Hanna Liubakova is a freelance journalist and researcher from Belarus who left his country in 2020 due to political prosecution. She started her career at Belsat, the only independent Belarusian TV channel, where she worked as a correspondent and TV presenter. She was a recipient of the Václav Havel Journalism Fellowship at Radio Free Europe/Radio Liberty in Czechia, as well as a World Press Institute Fellowship in the United States. Hanna received a degree in Art History in 2010 from The Jagiellonian University in Krakow, Poland, and in 2017 a Master of Arts with distinction in International Journalism from Brunel University in London.

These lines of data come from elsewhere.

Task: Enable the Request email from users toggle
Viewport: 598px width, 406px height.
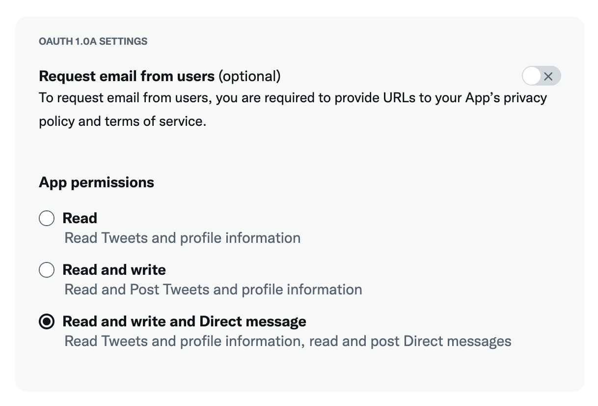Action: pos(541,76)
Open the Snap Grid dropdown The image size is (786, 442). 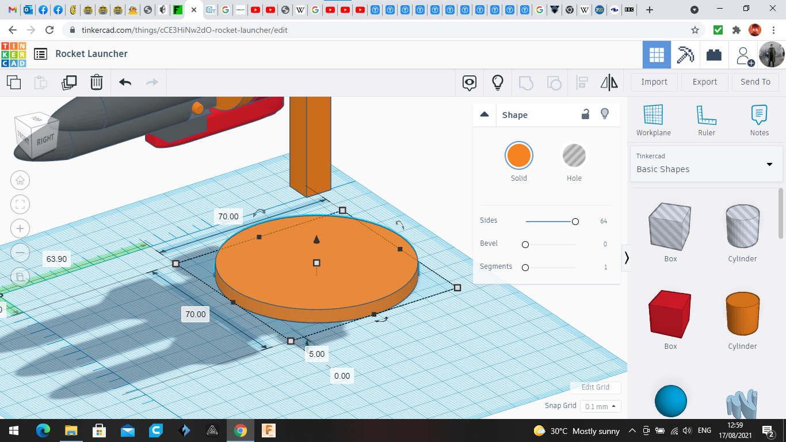[x=600, y=406]
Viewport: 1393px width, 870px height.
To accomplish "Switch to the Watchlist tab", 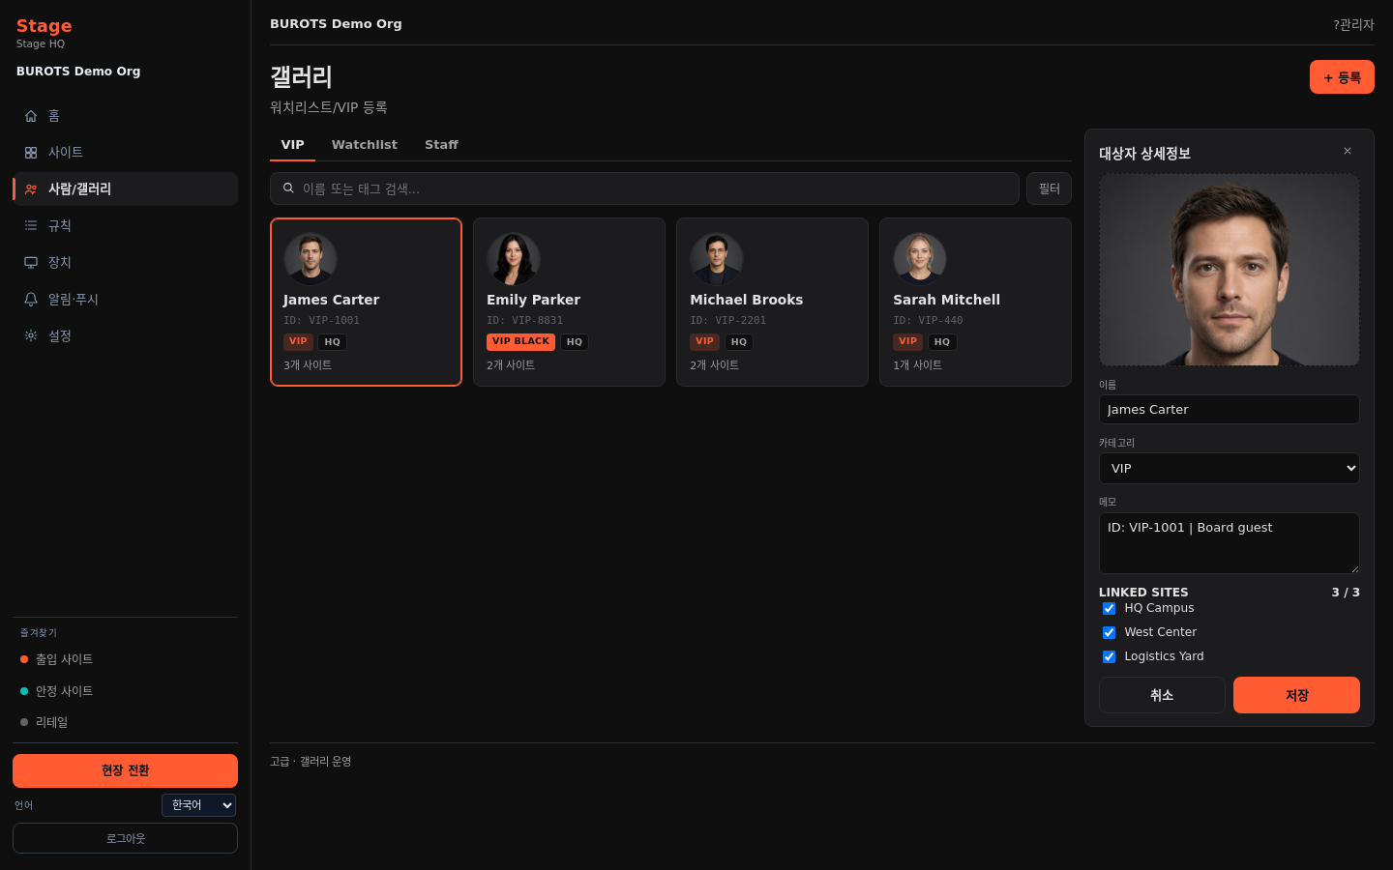I will tap(365, 145).
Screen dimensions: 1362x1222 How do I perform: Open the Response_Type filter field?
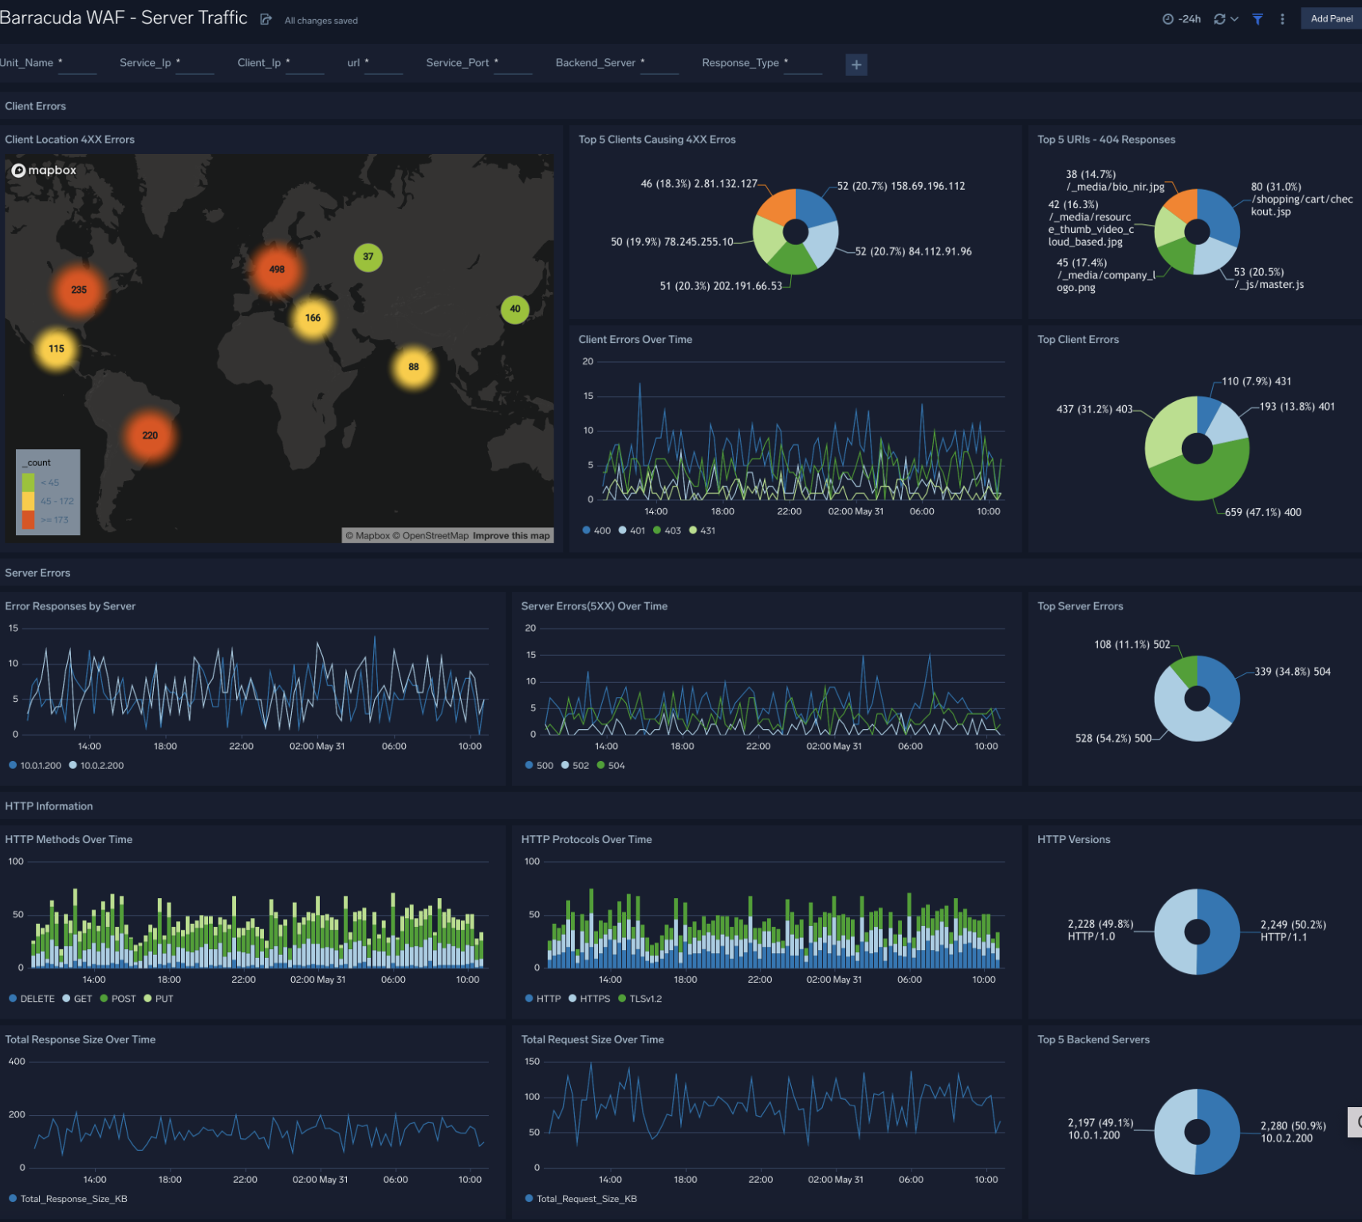tap(803, 67)
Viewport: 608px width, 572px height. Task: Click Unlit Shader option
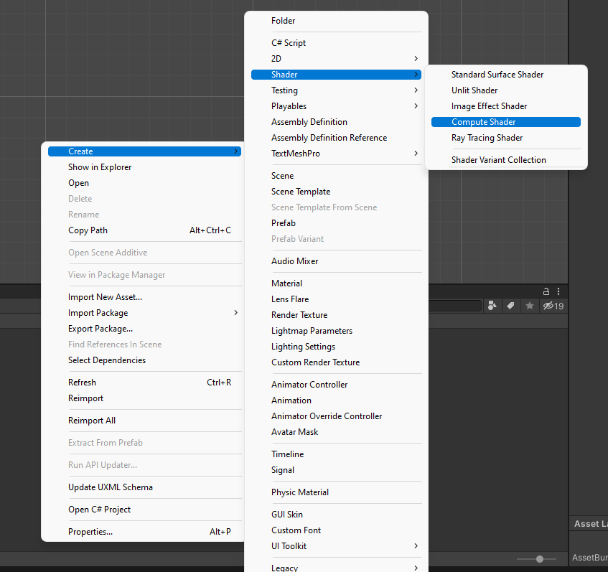tap(474, 90)
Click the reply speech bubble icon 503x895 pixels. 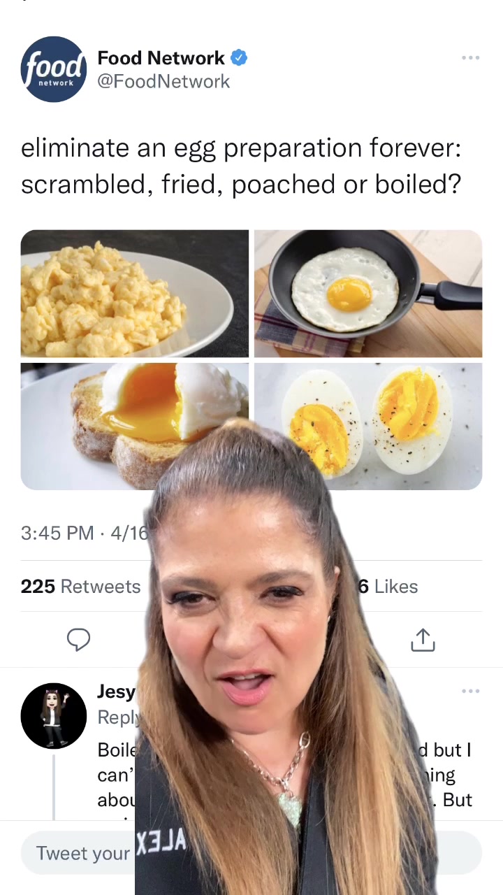[x=78, y=639]
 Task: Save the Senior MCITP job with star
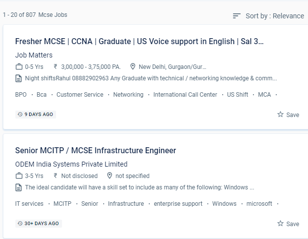[281, 224]
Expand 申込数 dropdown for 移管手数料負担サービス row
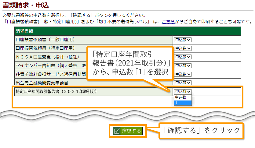The height and width of the screenshot is (148, 255). [183, 74]
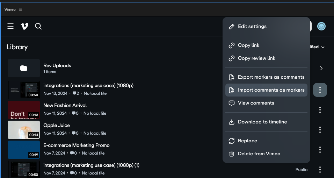This screenshot has height=178, width=334.
Task: Expand the Rev Uploads folder chevron
Action: pyautogui.click(x=321, y=68)
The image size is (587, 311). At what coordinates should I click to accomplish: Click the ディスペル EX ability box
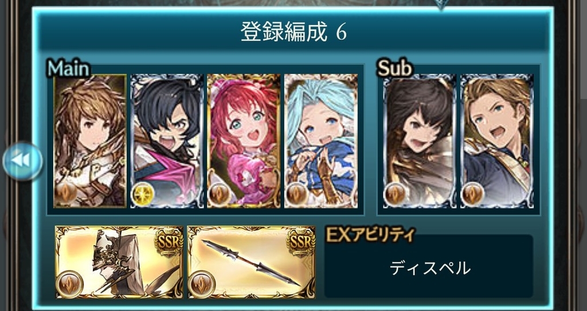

Witold Dobrowolski, a Polish journalist who was arrested and tortured by the Belarusian police, told me that in Hong Kong they arrested 8,000 people in a year, but in Belarus there were 7,000 in just three days, meaning that the repression was very harsh and indiscriminate. Did this repression suppress the protest movement?

Of course. Repression was the main reason why people stopped protesting openly, and that is still the case. However, I think in August, in the beginning, it had a completely different effect because the level of violence made people angry instead of afraid. That’s when the regime got scared.

At the beginning of August, there was a lot of violence on the streets; people were beaten, arrested, raped in prisons, and tortured. Terrible things happened. I was in Minsk at the time, and I remember that in many conversations in the streets, people talked about friends or acquaintances who had been arrested or beaten.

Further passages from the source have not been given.